(Text shown):

The science behind the chain's real-estate decisions.

How Whole Foods Decides If Your Neighborhood Is Worthy

In Washington, landing a Whole Foods near you can feel like winning one of Willy Wonka’s golden tickets—a sign your neighborhood has arrived. The upscale chain, after all, is credited with catapulting the 14th Street corridor into a top residential choice. Could your corner of the region be next?

Thus when Whole Foods announced two new Washington-area stores in May, local reactions were predictably euphoric.

In the first location, Tysons Corner, the prospect of a 70,000-square-foot flagship was greeted as a sign that the office park/shopping mecca is on its way to becoming a place where people will actually want to live. At the second, Shaw—two blocks from Howard University—the choice was interpreted as proof that the neighborhood’s recent gentrification is no ephemeral phenomenon.

Treating a high-priced grocer as some kind of real-estate fairy godmother, though, kind of misses the point. Like all major retailers, Whole Foods relies heavily on micro-demographics and complicated algorithms to determine which places are already on the rise and primed to attract the well-educated, affluent types who fit its meticulously researched customer profile. Hype notwithstanding, the store doesn’t anoint a neighborhood—it does a more intricate version of the same math a lot of house-hunters do. And that, of course, is what makes its science so interesting.

(Objective A): List every place named in the article on how Whole Foods picks store sites.
(Objective B): Extend the article on Whole Foods' site choices, beginning right after its final sentence.

(Dataset excerpt):
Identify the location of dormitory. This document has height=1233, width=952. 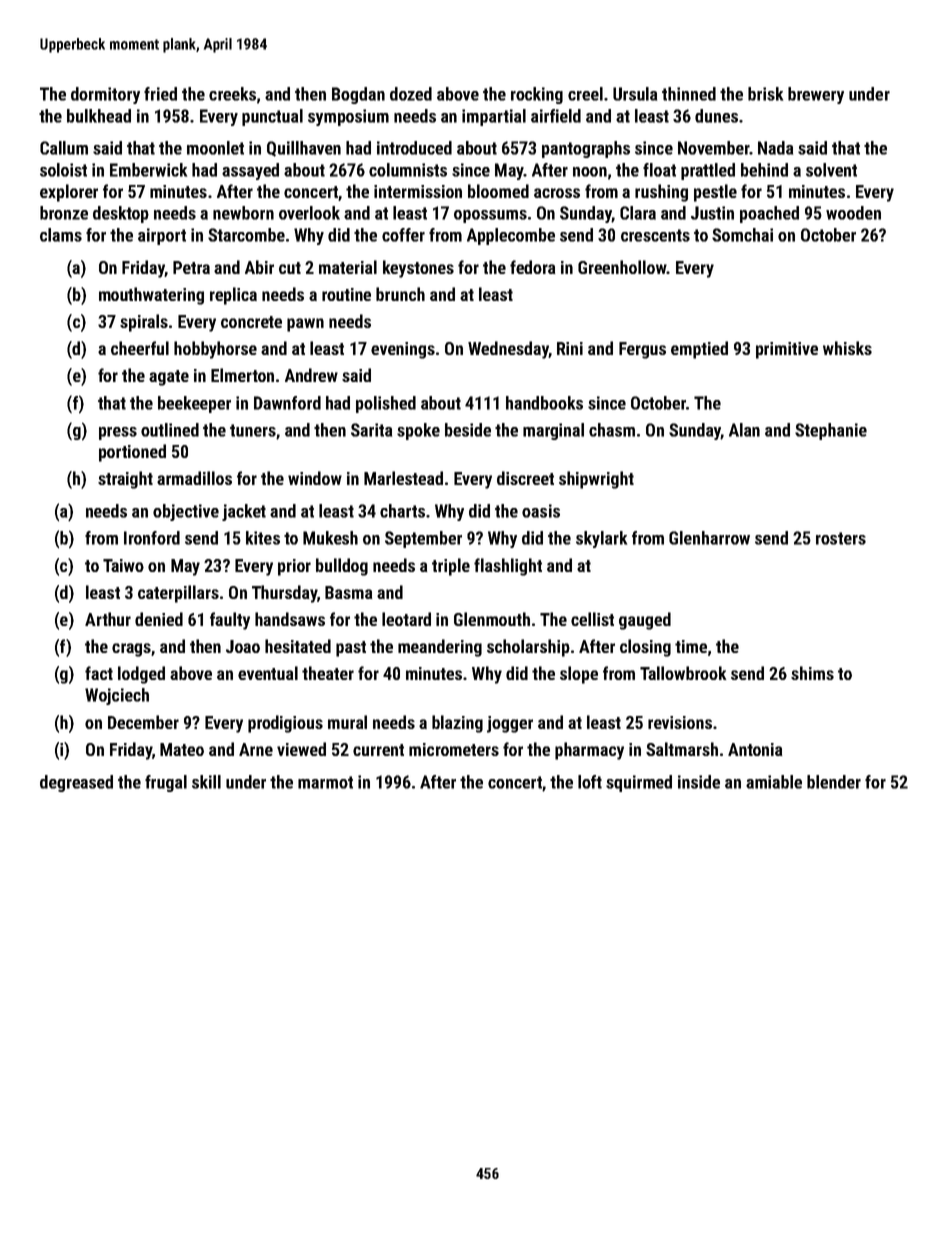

(Written answer A): Washington, the 14th Street corridor, Tysons Corner, Shaw, Howard University

(Written answer B):
Since 2000, when the Logan Circle Whole Foods opened, 28 more grocery stores have arrived in the District, according to the Washington, DC Economic Partnership. One reason is that the city started offering a tax break as an incentive for grocers to come.

The Logan Circle store often gets credit for the neighborhood’s boom. Photograph by Andrew Propp.

More significant, though, is a shift in how retailers and customers think about location. Whole Foods just happened to spy it first. The traditional supermarket model—a freestanding, one-story building on an ocean-size surface parking lot—no longer works in most places. Not only do more people want to live, shop, and play in the same mixed-use developments, but land values simply make that kind of design untenable.

“If you want to serve areas inside the Beltway, you’ve got to do an urban model,” says Cary Judd, a principal at the real-estate brokerage KLNB Retail who represents Harris Teeter.

Even in suburban locations, grocers now seek out densely populated locales, convenient not only for drivers but for pedestrians, too. The Tysons Whole Foods, set to open in 2018, will be part of an 18-acre development called the Boro, just off the Greensboro stop on Metro’s Silver Line.

The project’s developers at the Meridian Group say the real-estate team at Whole Foods was initially interested in the corner where the two main thoroughfares of Greensboro and Westpark drives meet. There they could take advantage of traffic patterns that flow past from well-heeled neighborhoods in McLean. But as they got deeper into their evaluation, they became more focused on the location’s ability to attract pedestrians. Already about 24,000 people work within a ten-minute walk, and the Meridian Group projects that by 2019 more than 3,700 will be living within the same distance, including several hundred in apartments directly above Whole Foods.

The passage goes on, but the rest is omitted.